The woman in her sixties recently travelled from Iran. ?Iran has seen a local outbreak with more than 150 cases.
She was treated at Sunnybrook hospital in Toronto and is at home in self isolation.
Canadian health officials have not declared it to be a pandemic however they are warning members of the public to prepare for community transmission of the virus as if it were.
Air Canada has cancelled all flights to China until mid-April to help curb the spread of the virus in Canada.

Senator Lynn Beyak issued an official apology for racist letters that appeared on her website that she refused to remove.
The letters were sent to Beyak, a senator from Ontario, in support of her defence of the residential school system. While the Truth and Reconciliation Commission concluded the system caused horrific abuse and alienation for generations of First Nations, Metis and Inuit children, Beyak has suggested there were benefits to the program that have been overshadowed.
The letters she received and published online echoed her views but some also went further, including suggestions that Indigenous Peoples and their cultures were inferior.
She said Tuesday she now believes she was in the wrong.
Beyak said the opinions expressed in the letters were disrespectful divisive and unacceptable.
Beyak said she is ready to engage swiftly and meaningfully in completing required cultural sensitivity training in order to reinstate her seat in the Senate.

Commuter rail traffic is back to normal in and around Toronto after police made arrests at a protest that emerged Tuesday as part of ongoing rail blockades across the country.
Toronto police say they arrested three people at the demonstrations in the city’s west end that were in support of Wet’suwet’en hereditary chiefs who oppose a natural gas pipeline cutting across their traditional territory. In the last two days, demonstrators set up new sites in Ontario and Quebec.
A protest at a Hamilton GO station caused numerous cancellations and delays since Monday evening, but local police said protesters left the blockade site in the city peacefully at around 5 p.m. Tuesday.
Other new disruptions that surfaced Tuesday include a blockade along a Highway 6 at Six Nations, and one along a stretch of rail in Sherbrooke, Que., about 150 kilometres east of Montreal.
Federal Indigenous Services Minister Marc Miller has said Ottawa is still committed to peacefully resolving the situation that has hampered freight and passenger travel in much of the country for nearly three weeks.

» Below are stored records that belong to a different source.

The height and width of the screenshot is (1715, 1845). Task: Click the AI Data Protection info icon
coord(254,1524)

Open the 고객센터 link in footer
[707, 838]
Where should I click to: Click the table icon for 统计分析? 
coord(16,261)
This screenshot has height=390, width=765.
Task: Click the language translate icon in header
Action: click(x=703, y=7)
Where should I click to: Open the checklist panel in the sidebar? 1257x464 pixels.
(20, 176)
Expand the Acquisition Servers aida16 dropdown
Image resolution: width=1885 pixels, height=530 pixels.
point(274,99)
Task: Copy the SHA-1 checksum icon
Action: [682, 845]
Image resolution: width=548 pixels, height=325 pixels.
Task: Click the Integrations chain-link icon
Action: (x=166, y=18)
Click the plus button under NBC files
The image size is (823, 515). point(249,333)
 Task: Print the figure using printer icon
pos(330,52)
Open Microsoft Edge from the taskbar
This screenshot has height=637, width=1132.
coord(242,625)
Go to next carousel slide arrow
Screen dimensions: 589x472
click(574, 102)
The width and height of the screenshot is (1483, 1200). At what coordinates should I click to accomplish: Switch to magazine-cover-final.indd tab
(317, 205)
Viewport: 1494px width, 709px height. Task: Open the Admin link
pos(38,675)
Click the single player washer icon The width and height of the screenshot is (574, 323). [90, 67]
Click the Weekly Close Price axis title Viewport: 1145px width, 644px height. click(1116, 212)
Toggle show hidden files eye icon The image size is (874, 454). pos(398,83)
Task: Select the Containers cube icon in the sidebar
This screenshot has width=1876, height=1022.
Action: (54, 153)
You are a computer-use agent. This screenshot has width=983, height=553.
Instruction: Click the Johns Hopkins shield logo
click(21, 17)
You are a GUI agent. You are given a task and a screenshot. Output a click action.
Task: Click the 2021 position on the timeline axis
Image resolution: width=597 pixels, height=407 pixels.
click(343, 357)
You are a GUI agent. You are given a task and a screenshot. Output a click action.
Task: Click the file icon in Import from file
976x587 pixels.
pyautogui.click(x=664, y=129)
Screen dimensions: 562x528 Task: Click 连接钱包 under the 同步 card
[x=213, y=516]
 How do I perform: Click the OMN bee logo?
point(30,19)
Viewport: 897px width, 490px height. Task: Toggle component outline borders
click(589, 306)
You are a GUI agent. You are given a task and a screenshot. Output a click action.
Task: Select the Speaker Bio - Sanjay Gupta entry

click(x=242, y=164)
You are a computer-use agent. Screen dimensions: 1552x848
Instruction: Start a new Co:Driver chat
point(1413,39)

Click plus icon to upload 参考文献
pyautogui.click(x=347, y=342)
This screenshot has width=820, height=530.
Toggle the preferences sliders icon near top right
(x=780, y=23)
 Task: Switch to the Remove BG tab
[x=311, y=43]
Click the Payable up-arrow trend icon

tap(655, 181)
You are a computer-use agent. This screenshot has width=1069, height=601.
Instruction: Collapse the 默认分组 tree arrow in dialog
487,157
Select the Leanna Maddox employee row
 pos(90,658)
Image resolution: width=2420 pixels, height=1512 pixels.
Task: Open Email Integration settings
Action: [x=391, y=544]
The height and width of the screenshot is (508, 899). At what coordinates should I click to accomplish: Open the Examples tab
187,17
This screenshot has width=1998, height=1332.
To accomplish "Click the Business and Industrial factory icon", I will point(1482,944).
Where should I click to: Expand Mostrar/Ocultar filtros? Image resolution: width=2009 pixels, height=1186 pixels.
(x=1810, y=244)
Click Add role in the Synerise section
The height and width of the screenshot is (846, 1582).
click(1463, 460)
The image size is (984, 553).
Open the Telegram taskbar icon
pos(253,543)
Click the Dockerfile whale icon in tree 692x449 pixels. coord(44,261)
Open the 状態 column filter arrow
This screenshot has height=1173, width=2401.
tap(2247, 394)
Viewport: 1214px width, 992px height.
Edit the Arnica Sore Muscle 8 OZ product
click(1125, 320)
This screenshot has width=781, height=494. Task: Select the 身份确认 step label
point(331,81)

Members of Ontario’s legislature began a new tradition Monday of singing “God Save the Queen” in the chamber, which an Indigenous politician called a step backward for reconciliation.
The legislature recently adopted a host of procedural rule changes, including singing the royal anthem in addition to the Canadian national anthem on the first Monday of each month. It was sung Monday for the first time since the new rule went into effect, and marks the first time ever it will be sung on a regular basis, according to the legislature’s procedural services.
New Democrat Sol Mamakwa, who represents the northern riding of Kiiwetinoong with a majority Indigenous population, said it was hurtful to hear the anthem.
Mamakwa, a Kingfisher Lake band member, said singing ‘God Save the Queen’ is a celebration of a hurtful and violent colonial past.
Government house leader Paul Calandra said singing the anthem is a show of respect for the Queen of Canada, who has served for decades.